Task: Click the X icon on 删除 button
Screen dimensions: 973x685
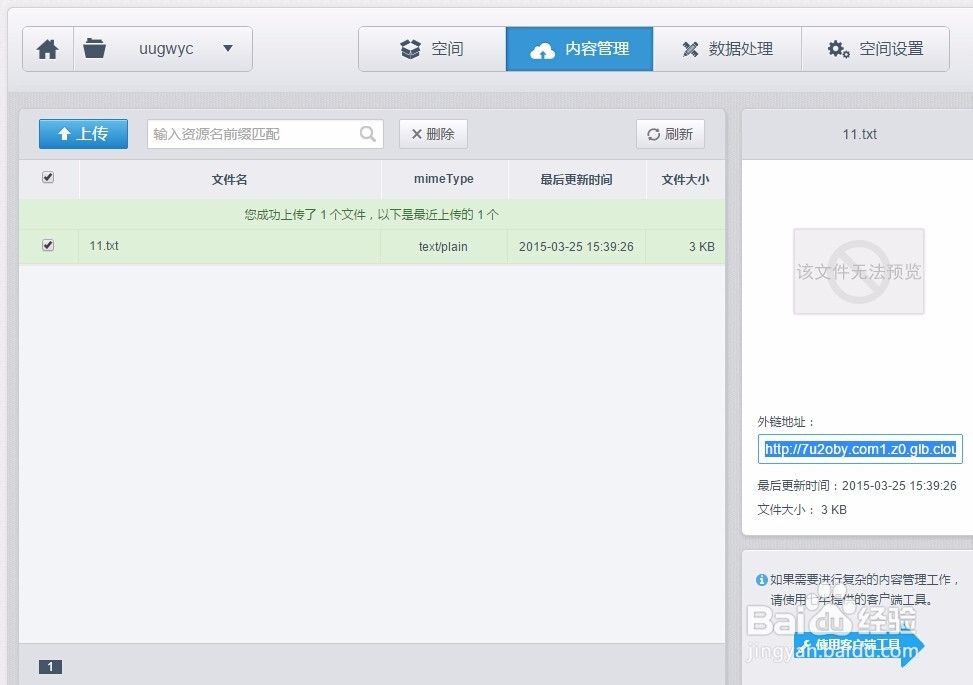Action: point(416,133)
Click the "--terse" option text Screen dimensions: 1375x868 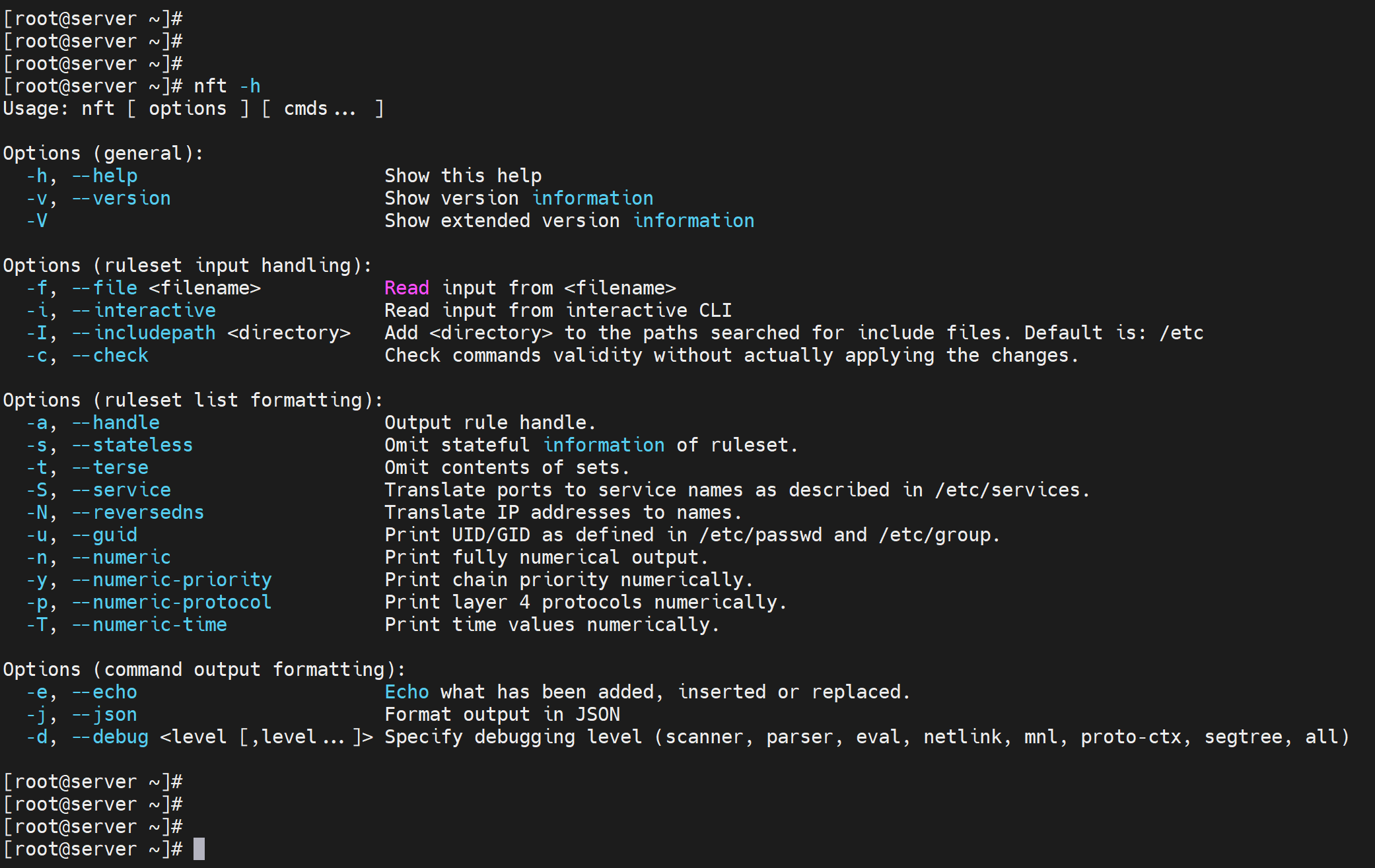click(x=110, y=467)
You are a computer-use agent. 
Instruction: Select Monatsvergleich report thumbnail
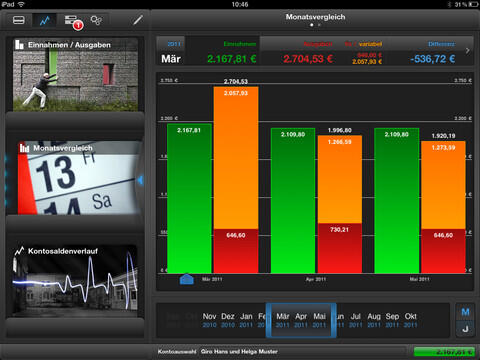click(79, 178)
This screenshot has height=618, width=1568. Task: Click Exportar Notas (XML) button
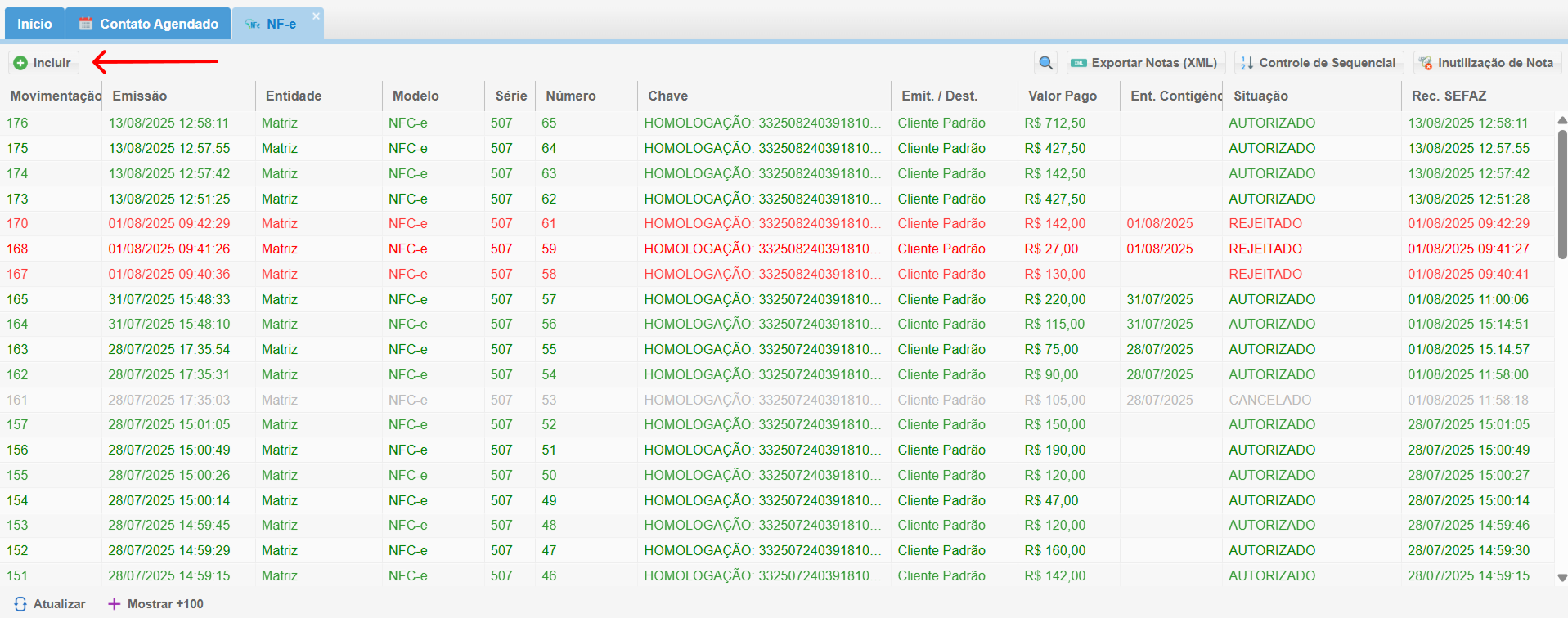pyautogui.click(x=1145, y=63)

-------

Exercise goal:
No pictures belong in the copy. Retype exactly, and only, the lines from the line containing "You are a computer-use agent." through the last line of the data, both included.

Response to the task:
You are a computer-use agent. 
Instruction: Select Monatsvergleich report thumbnail
click(79, 178)
This screenshot has height=618, width=1568. Task: Click Exportar Notas (XML) button
pyautogui.click(x=1145, y=63)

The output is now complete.